システム

大野晋

おおまかに分類するとシステムの構築とその理解に関するお仕事をしている。最近、特にシステムについて考えることが多くなり、自分のことをそう思うようになってきた。

システムは実際にはモノではなく、システムとはもののミカタなのだそうだ。だから、同じものでも見方によってはシステムに見え、見る人によってはシステムに見えることはない。

もともと、生物分野の人間なので、自然の姿を見てもその中にある食物連鎖のつながりに感じたり、植物の構造が見えてきたりするが、一般の人にはそういうものは見えていないのが普通のようだ。

システムの面白いところは見る人間の見方によって、違う面が見えるということだ。
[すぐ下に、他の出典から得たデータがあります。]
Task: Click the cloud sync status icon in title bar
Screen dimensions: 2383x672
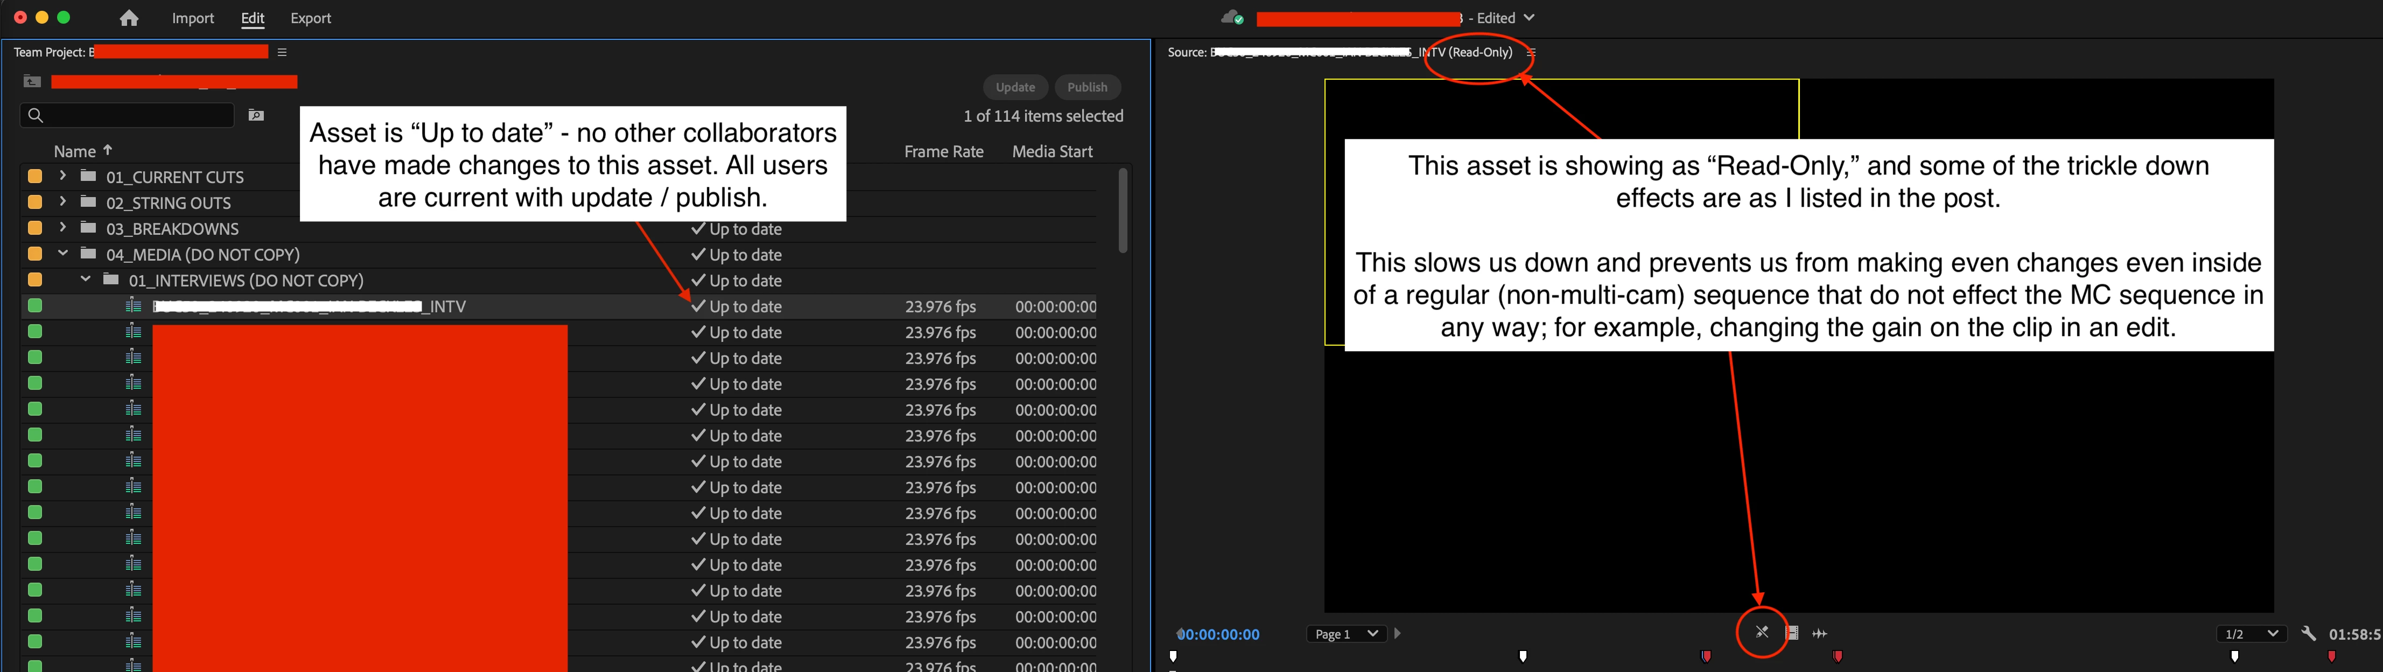Action: tap(1231, 17)
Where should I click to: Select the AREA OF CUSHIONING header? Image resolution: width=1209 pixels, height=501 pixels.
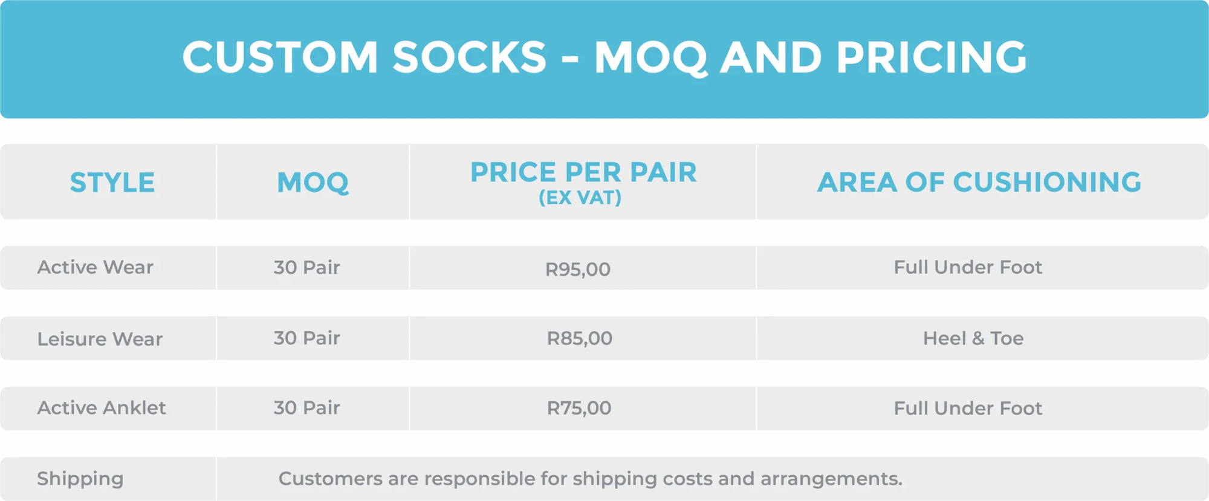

例えば、更地になった土地を見ても、見る人によっては土地で暮らした思い出に見えることもあるだろうし、人によってはその土地の経済価値からお金に見えることがある。そんな見方の違いを中学生の頃に思い知ったので、随分とませた子供になっていたことだろう。

見方の違いというと、最近では音楽も聴く人間の違いによって、聴こえ方が違うということに気づかされた。まだ、ジェームズ・デプリーストが存命の頃だから、結構前になるかもしれないが、ひとつのアニメ、コミックがきっかけになって、クラシックが注目を浴びた時期があった。そこで聴いたのだけれど、子供の頃からクラシック音楽を聴いたことのない子供にはオーケストラの響きは混雑した音の塊にしか聞こえないらしいというのだ。小さなころに、親が買った世界の音楽全集?などといった名称のレコード付の本の音楽を聴きながら育った私には思いもよらなかったが、音楽の認識もひとつひとつの音を認識して、それを識別するところからアンサンブルが聴こえるようになるらしい。

ところで、私はそのシステムの複雑さに心を奪われ、最初はコンピュータのプログラムに心魅かれたのだが、その後、関係した人間関係というシステムに鞍替えをして随分と経ったことになる。なぜ、プログラムよりも人間の方がよいかというと、複雑さがコンピュータとは比べ物にならないと感じられるからのように思う。

さて、写真、絵画、音楽など、様々に散らかした領域に共通するのは、私の興味がそこにあるシステムの構造に心魅かれるということなのかもしれない。かくして、一歩ひくか、頭上2メートルからモノを見る自分が出来上がることになる。